Reading passage.
= Beginning of Section =
By now, many Japanese pension funds have concluded their annual review for the fiscal year 2006. With the average return for the year at around 4.5%, many boards will be moderately satisfied about what will be the fourth consecutive year of positive investment returns after three consecutive negative years from fiscal 2000-02, which brought turmoil and despair to the industry. Many pension funds have now reached a solvency level that allows them to take a step back and re-assess the risk profiles of their portfolios to avoid having to face under-funding of the severity seen after the IT bubble burst in 2000.
Nearly 10 years have passed since the abolition of the 5-3-3-2 rule (a portfolio allocation with at least 50% in ‘safe' assets, 30% in equities, 30% in non-yen assets and 20% in real estate) for funds. The abolition of these restrictions came at an awkward time. Having obtained more freedom, pension funds added to their equity exposure as the IT bubble developed and burst.
Regarding liabilities, a similar observation can be made: Japan introduced new financial accounting rules for pension liabilities in 2000; in fact, it was one of the first countries to bring its rules closer in line with IAS. With 10-year Japanese government bond yields already below 2% at that point, the vastness of the market value of liabilities (previously not directly apparent as they remained off balance sheet for financial accounting purposes and were discounted at 5.5% for pension accounting purposes) became all too clear.
With Japanese equities reaching a 20-year low in April 2003 and the 10-year yield on JGBs hitting 0.43% three months later, funds were harshly confronted with what are still the main elements of a pension fund's risk-budget: interest rate risk and equity beta risk.
In previous columns I elaborated on the structural changes sponsors and pension boards have implemented to lower the risk level of the schemes, with the introduction of cash-balance plans and DC plans as the main result. With the solid investment returns of the past four years and long-term yields at stable albeit still low levels, pension funds are starting to reassess their risk budget as an additional tool to manage solvency risks.
Looking at portfolio allocations, the annual survey by the Pension Fund Association has shown a shift from the traditional assets (insurance GICs, domestic bonds, international bonds, domestic equities and international equities) to non-traditional ones. The latest survey shows the average pension fund now has a 4.2% allocation to hedge funds and 3.2% to other assets such as real estate. These are averages and disguise the wide divergence in the level of innovation among schemes: individual funds could have as much as 50% in non-traditional assets.
= End of Section =
Source material.
= Beginning of Section =
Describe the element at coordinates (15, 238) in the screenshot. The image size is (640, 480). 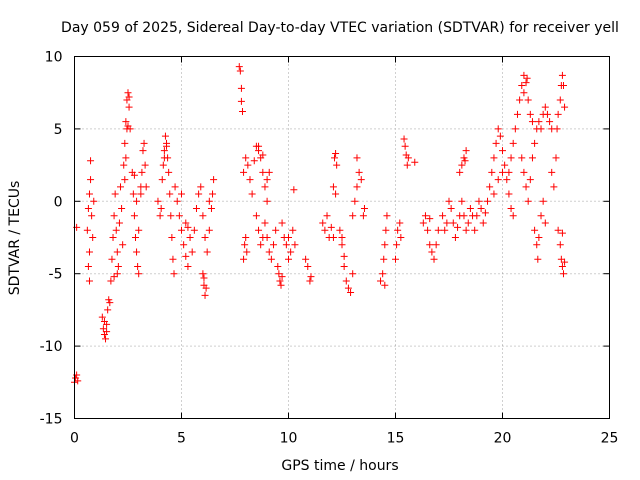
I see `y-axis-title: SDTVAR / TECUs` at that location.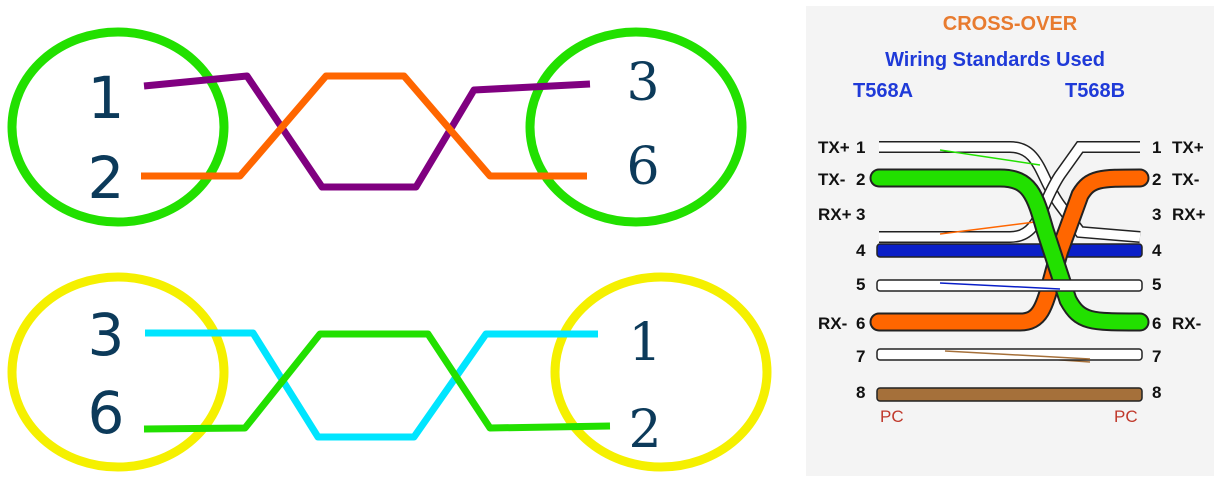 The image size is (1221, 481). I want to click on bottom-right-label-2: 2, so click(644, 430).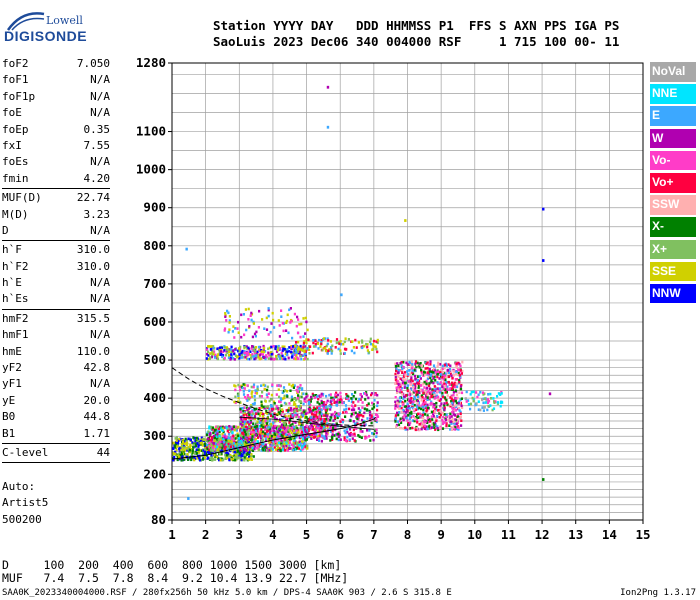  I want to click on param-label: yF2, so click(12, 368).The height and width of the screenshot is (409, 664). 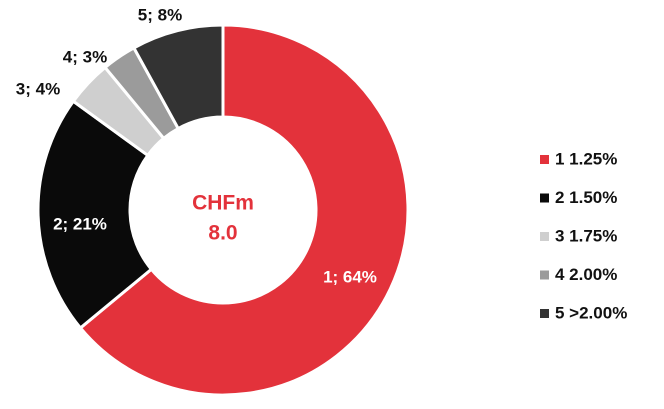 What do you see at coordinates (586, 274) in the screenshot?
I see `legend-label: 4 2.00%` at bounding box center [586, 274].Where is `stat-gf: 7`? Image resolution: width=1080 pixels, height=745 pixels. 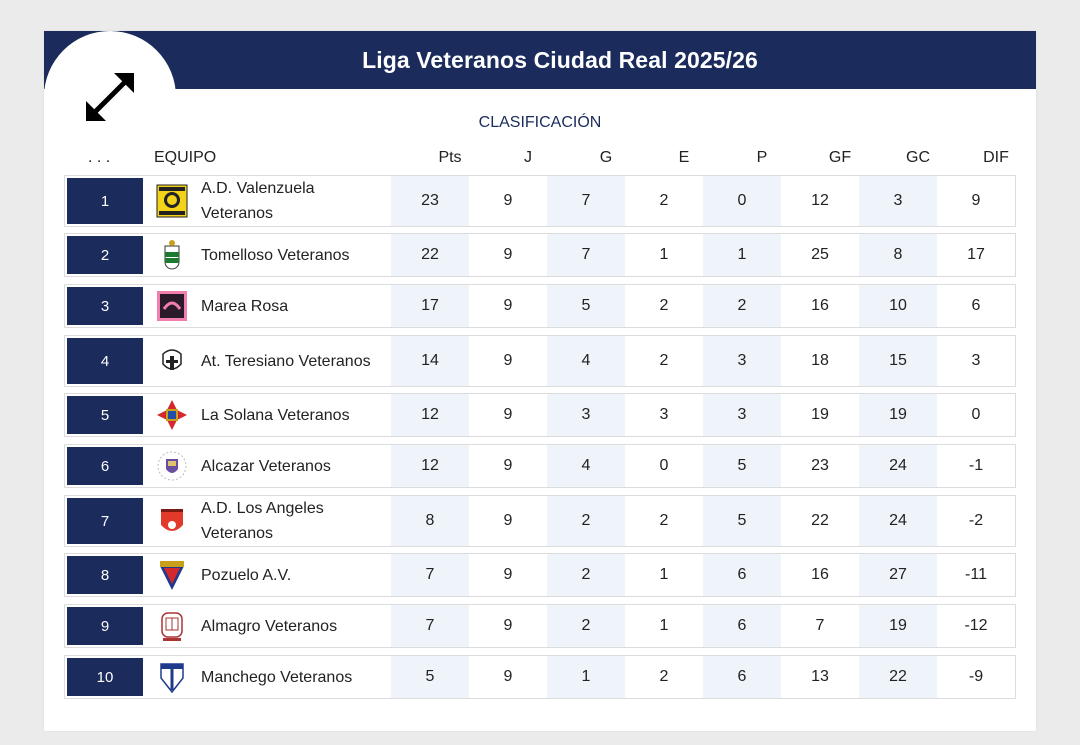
= End of Section =
Questions on the material.
A) Answer these questions using the passage on Japanese pension funds:
(i) What was the average return for fiscal year 2006?
(ii) In what year did Japan introduce new financial accounting rules for pension liabilities?
(iii) What average allocation to hedge funds does the latest Pension Fund Association survey show?
B) Please quote the passage on Japanese pension funds word for word, from "With Japanese equities" to "manage solvency risks.".

Results for each task.
A)
(i) Around 4.5%
(ii) 2000
(iii) 4.2%

B)
With Japanese equities reaching a 20-year low in April 2003 and the 10-year yield on JGBs hitting 0.43% three months later, funds were harshly confronted with what are still the main elements of a pension fund's risk-budget: interest rate risk and equity beta risk.
In previous columns I elaborated on the structural changes sponsors and pension boards have implemented to lower the risk level of the schemes, with the introduction of cash-balance plans and DC plans as the main result. With the solid investment returns of the past four years and long-term yields at stable albeit still low levels, pension funds are starting to reassess their risk budget as an additional tool to manage solvency risks.